La primera vez que le vi era un atardecer de verano, con una temperatura inusualmente suave. Estaba en el balcón del segundo piso de un edificio que había visto sin mirar muchas veces. Llevaba un pijama azul. El edificio tenía forma de cuña y el balcón estaba en la pared estrecha de la cuña. La puerta de un restaurante en la planta baja, con sus farolas y su marquesina verde que apenas cabían en la fachada. La ventana del piso de arriba, dos balcones de cristal y metal estaban bien adornados por el arquitecto que los hizo, ahora con una buena capa de óxido. Las paredes laterales con cinco ventanas en cada piso. Cuatro pisos con los tranpantojos desdibujados.
Dicen que hay momentos en que uno ve pasar la vida por delante, momentos de paz en los que uno respira el clima, contempla los grandes castaños, disfruta de la temperatura y, si mira bien, es capaz de descubrir detalles que nunca ha visto y que alimentan eso que uno tiene pero no sabe y nunca parece sumar, pero hace la propia vida.
Pero claro, sí le he visto infinitas veces en la puerta del restaurante, con su pantalón negro y su camisa blanca, muy pequeña en comparación con su cuerpo. No me acordaba de él, o no lo reconocía. Probablemente porque no voy comer muchas veces a su restaurante. Recuerdo que siempre me sorprende cómo es capaz de mantenerse erguido porque el volumen de sus pantalones es muy pequeño y alargado en comparación con la camisa. Tal vez no es un buen reclamo, pero cuando hay aluvión de turistas en el pueblo, estos entran en cualquier parte y a cualquier precio con reclamo o sin reclamo. Así ha sido desde siempre, cuando el reclamo era su padre, cuando él empezó a trabajar de aprendiz, cuando su padre murió, cuando se peleó con su hermano y se quedó con el edificio y el restaurante de su padre, que parecía su tesoro.
El edificio no tiene ropa colgada. No se ve ninguna señal de vida excepto en la planta del balcón en donde él esta asomado y a la poca luz del atardecer brilla la brasa de una colilla periódicamente mientras él la chupa. Dos chimeneas se ven sobre el techo detrás, en la parte ancha del edificio. Probablemente ahí están las habitaciones en las que uno se puede sentar en el sofá frente al fuego y soportar los largos inviernos que, a pesar de la temperatura de ahora, también llegarán este año.

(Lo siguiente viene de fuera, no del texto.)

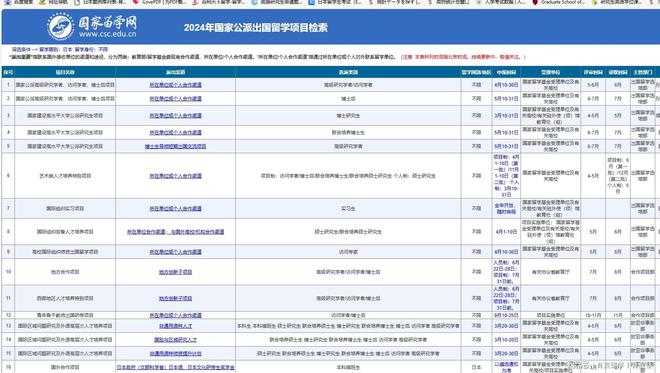Open the long channel link in row 8
660x373 pixels.
pyautogui.click(x=175, y=232)
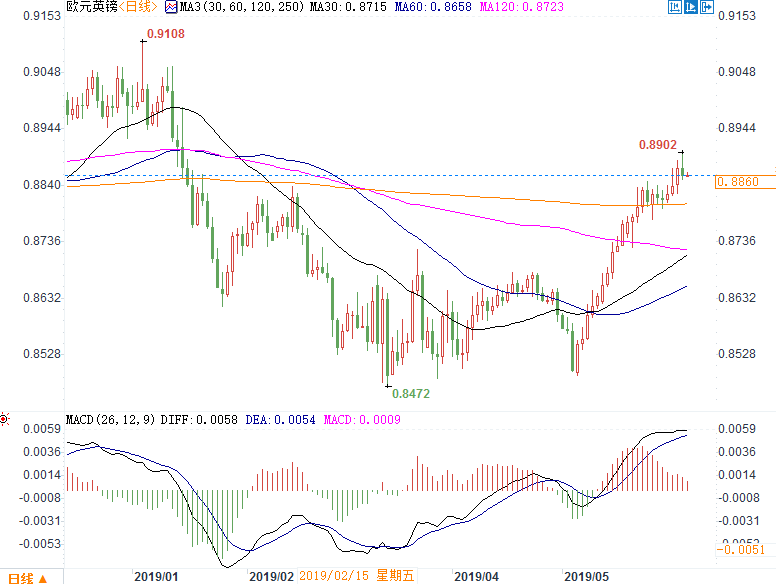Click the red sun indicator icon beside MACD
This screenshot has width=776, height=584.
5,419
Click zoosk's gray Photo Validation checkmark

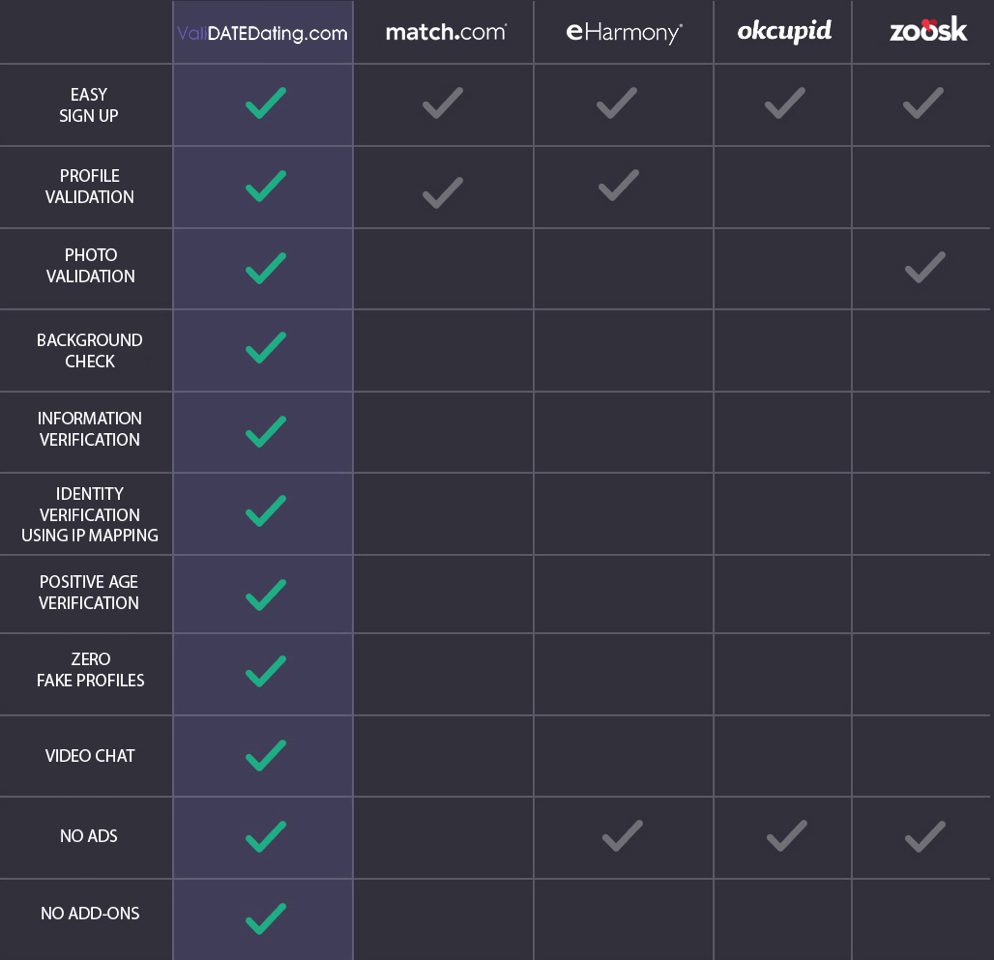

Por la mañana, al volver del paseo con el perro, mi hijo trae la noticia: ¡está lleno de bomberos! Me falta tiempo para terminar de vestirme y salir a la calle para ver la inusual actividad para la época del final del verano, justo a tiempo a tiempo de ver caer la última fachada del edificio, la más estrecha.
Ahora sé que soy un afortunado porque puedo ver pasar la vida. Que la vida a veces lo ve pasar a uno. Cuando eres desafortunado, incapaz de hacer otra cosa que lo que marca tu rutina: dar de comer al aluvión de turistas en el restaurante, subir a casa al terminar y, si la temperatura es agradable, asomarse al balcón para que te vea la vida. Si es invierno, sentarse delante del fuego hasta que pase. Y así día tras día, la rutina de la rutina, incapaz de añadir ningún otro aliciente más, que no sea la propia rutina. Y no tiene nada que ver con el dinero.